Screenshot of inbound links (backlinks) showing domain and page monthly organic clicks, domain strength, and ranked keywords for three URLs.

And now that we know how it all works, here’s how you spot a fraud. I will say, however, that just because your SEO company hasn’t lifted your rank doesn’t mean that they are frauds; they might be trying hard and doing the promised work. The agency had a partner in India who worked his butt off, but the rank kept slipping. How I knew he wasn’t a fraud was that he provided supporting, detailed reports to the agency, and even when the rank slipped, he was honest and still showed the unfavorable results, including a plan or recommendation on how to achieve the desired rank once again. 

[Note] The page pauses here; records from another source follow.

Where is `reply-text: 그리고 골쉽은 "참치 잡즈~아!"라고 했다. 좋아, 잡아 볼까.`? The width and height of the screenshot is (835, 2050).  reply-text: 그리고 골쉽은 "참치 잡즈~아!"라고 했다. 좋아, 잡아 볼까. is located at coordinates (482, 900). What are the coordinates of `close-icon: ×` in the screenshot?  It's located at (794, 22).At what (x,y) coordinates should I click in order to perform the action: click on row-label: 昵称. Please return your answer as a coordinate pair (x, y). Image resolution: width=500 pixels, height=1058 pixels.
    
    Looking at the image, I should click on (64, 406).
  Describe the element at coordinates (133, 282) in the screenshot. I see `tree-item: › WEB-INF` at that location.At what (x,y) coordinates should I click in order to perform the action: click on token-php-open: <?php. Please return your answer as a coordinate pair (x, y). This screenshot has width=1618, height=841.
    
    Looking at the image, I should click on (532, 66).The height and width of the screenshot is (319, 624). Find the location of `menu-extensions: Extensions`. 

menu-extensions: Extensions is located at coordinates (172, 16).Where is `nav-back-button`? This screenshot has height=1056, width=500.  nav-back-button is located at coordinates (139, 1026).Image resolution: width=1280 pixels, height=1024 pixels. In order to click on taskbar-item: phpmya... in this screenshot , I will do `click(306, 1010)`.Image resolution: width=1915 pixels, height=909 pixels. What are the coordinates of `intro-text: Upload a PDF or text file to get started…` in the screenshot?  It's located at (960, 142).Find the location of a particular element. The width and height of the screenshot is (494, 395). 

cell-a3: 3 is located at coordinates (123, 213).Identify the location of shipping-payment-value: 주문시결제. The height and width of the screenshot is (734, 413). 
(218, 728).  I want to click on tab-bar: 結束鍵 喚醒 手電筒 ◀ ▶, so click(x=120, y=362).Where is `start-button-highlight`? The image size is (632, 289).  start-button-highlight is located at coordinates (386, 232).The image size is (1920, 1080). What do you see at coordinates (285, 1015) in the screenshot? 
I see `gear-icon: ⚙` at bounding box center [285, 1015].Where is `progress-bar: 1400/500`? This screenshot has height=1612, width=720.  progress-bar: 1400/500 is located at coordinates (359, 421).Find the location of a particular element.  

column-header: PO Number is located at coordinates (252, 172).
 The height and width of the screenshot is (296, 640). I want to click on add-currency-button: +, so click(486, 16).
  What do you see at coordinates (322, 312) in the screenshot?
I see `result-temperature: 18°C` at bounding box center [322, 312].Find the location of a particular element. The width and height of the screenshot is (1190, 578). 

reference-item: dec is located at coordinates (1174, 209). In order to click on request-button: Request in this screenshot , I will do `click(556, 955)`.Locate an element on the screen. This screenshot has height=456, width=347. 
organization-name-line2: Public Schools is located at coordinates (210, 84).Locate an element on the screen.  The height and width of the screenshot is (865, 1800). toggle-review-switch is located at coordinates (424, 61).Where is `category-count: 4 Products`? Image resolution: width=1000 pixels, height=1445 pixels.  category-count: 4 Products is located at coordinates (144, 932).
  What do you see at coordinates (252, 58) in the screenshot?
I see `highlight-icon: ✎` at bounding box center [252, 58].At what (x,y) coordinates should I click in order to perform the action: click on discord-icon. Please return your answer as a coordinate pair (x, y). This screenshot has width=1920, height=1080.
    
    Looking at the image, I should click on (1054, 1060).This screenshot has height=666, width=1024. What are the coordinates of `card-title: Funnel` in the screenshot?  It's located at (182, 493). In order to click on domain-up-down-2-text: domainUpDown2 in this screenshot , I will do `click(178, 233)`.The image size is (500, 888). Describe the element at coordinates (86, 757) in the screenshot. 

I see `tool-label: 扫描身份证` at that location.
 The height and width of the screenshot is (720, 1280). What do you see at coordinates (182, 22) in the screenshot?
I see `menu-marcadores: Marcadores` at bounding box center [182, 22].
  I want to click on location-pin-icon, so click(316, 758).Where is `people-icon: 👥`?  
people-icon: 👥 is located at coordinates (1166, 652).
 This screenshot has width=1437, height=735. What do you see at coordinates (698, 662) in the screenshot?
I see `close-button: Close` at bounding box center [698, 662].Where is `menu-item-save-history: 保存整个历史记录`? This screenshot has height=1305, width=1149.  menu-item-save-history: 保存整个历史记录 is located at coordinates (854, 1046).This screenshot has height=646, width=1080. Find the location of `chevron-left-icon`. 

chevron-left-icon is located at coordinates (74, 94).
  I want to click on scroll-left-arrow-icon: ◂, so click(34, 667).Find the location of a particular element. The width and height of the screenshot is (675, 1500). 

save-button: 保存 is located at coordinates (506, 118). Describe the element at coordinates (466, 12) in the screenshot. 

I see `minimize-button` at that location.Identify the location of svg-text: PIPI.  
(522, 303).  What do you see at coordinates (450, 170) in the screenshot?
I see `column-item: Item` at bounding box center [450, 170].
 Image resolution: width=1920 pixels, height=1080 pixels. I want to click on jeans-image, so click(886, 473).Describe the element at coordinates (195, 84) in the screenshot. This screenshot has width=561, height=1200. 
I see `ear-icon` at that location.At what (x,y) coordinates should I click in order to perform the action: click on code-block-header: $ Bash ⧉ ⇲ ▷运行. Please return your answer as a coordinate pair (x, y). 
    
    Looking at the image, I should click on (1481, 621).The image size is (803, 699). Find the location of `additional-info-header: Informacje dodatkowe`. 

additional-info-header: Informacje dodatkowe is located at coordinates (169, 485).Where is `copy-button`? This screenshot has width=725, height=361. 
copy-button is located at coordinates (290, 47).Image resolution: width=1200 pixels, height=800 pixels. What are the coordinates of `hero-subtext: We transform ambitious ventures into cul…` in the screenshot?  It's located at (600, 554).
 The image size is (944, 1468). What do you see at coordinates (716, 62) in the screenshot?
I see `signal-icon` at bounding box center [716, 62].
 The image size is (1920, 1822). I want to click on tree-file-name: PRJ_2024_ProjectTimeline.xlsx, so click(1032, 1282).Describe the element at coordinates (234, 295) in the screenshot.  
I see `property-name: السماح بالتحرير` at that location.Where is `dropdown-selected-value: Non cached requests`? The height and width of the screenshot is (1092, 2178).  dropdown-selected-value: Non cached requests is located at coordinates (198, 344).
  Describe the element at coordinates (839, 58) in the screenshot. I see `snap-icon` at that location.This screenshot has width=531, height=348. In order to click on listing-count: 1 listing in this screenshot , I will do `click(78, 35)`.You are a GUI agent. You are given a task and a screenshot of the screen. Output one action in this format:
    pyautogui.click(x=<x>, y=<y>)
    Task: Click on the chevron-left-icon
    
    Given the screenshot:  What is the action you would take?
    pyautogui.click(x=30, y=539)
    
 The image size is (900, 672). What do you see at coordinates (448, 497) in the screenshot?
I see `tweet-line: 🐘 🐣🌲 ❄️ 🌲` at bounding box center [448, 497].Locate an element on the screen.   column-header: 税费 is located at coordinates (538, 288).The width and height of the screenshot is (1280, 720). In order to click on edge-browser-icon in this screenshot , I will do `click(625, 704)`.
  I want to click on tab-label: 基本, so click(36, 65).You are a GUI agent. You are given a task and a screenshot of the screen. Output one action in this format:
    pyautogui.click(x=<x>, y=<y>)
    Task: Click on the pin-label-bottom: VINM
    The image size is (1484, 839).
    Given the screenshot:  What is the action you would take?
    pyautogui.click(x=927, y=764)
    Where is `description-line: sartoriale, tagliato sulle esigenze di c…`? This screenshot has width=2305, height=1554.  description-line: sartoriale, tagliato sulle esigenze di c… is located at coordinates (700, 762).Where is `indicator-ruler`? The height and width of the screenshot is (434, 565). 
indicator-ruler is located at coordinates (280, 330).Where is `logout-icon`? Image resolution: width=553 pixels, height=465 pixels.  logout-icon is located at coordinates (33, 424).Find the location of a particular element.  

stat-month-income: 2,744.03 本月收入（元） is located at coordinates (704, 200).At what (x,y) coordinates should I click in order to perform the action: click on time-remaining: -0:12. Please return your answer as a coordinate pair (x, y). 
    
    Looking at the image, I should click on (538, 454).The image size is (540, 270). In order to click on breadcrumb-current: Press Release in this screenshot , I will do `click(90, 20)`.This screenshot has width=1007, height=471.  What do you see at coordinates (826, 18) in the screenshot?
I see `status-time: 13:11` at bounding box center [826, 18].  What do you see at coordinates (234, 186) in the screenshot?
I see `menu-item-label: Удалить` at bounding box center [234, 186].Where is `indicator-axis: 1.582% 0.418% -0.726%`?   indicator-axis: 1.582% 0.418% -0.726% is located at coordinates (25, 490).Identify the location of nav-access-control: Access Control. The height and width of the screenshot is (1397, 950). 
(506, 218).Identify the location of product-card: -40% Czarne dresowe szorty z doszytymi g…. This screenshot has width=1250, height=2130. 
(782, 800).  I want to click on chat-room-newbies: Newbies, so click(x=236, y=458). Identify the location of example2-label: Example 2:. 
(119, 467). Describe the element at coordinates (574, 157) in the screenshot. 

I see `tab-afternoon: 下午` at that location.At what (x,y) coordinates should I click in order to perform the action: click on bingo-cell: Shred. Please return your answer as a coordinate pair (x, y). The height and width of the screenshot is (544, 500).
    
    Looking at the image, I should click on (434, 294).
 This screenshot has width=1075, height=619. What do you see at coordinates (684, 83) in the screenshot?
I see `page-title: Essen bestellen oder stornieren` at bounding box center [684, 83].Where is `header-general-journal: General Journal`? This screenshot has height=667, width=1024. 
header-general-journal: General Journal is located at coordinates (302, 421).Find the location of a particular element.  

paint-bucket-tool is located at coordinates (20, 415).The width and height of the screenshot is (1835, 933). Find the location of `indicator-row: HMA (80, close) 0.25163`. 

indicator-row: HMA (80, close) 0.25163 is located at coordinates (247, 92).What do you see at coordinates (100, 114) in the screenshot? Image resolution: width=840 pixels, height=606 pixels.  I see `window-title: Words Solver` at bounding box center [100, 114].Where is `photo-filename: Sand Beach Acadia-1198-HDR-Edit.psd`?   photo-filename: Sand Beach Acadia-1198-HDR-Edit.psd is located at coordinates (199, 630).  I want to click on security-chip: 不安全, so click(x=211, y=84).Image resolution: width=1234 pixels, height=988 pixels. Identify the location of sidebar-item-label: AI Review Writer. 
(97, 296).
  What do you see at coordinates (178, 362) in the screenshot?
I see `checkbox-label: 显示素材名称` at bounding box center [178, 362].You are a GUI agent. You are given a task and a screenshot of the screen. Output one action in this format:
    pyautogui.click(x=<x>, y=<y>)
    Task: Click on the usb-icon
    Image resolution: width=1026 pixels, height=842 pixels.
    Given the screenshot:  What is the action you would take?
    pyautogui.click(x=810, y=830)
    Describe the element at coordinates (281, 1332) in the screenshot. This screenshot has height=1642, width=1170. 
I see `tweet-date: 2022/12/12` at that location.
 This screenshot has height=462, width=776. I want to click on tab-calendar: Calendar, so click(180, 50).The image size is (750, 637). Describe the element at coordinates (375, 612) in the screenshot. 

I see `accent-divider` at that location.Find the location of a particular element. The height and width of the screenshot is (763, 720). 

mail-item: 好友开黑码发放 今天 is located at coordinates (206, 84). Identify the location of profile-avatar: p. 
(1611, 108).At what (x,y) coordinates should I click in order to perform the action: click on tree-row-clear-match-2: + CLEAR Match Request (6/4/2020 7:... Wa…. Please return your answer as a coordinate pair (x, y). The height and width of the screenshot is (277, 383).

So, for all of you companies being sold “SEO services” from the USA or abroad, the same rules apply. Every month, you should be presented with a current report of your site’s rank based on a list of keyword phrases. You should have two reports, one for the full universe of Google and one that is localized; for example, what would someone searching in Seattle see? Your SEO partner should also be telling you when they expect to lift your rank from whatever current position to a future desired position of 1–5, or page 1 of the results. You should also have a list of keywords that you are watching and working on moving up into basic indexing so that you can establish a first rank. That’s the first step in moving up; you need a current rank number, 260 or whatever it is, and a plan in place for how many months and articles it will take to get you to position 100, then to 50, and then to 20, and then to 5, and then if you slip to 7, why and how long to get back to 5, you get the idea. A lot of this work demands the ability to evaluate data to project future trends and potential outcomes for your rank. If they are not providing you with those two things, then it’s time to press pause. That’s the bare minimum. You should also be receiving proof (links) to the published articles on whatever network they are using, as well as reports on how many references to your offsite content have been published. For companies that are just getting started, don’t even start unless you are willing to commit for 2-3 years and are happy not to receive any trackable or direct ROI. 

I’m not saying SEO strategies don’t or won’t work. All that I’m saying is to set your expectations, trust your instincts, and, as with most things, if you’re in it for the long haul, be patient.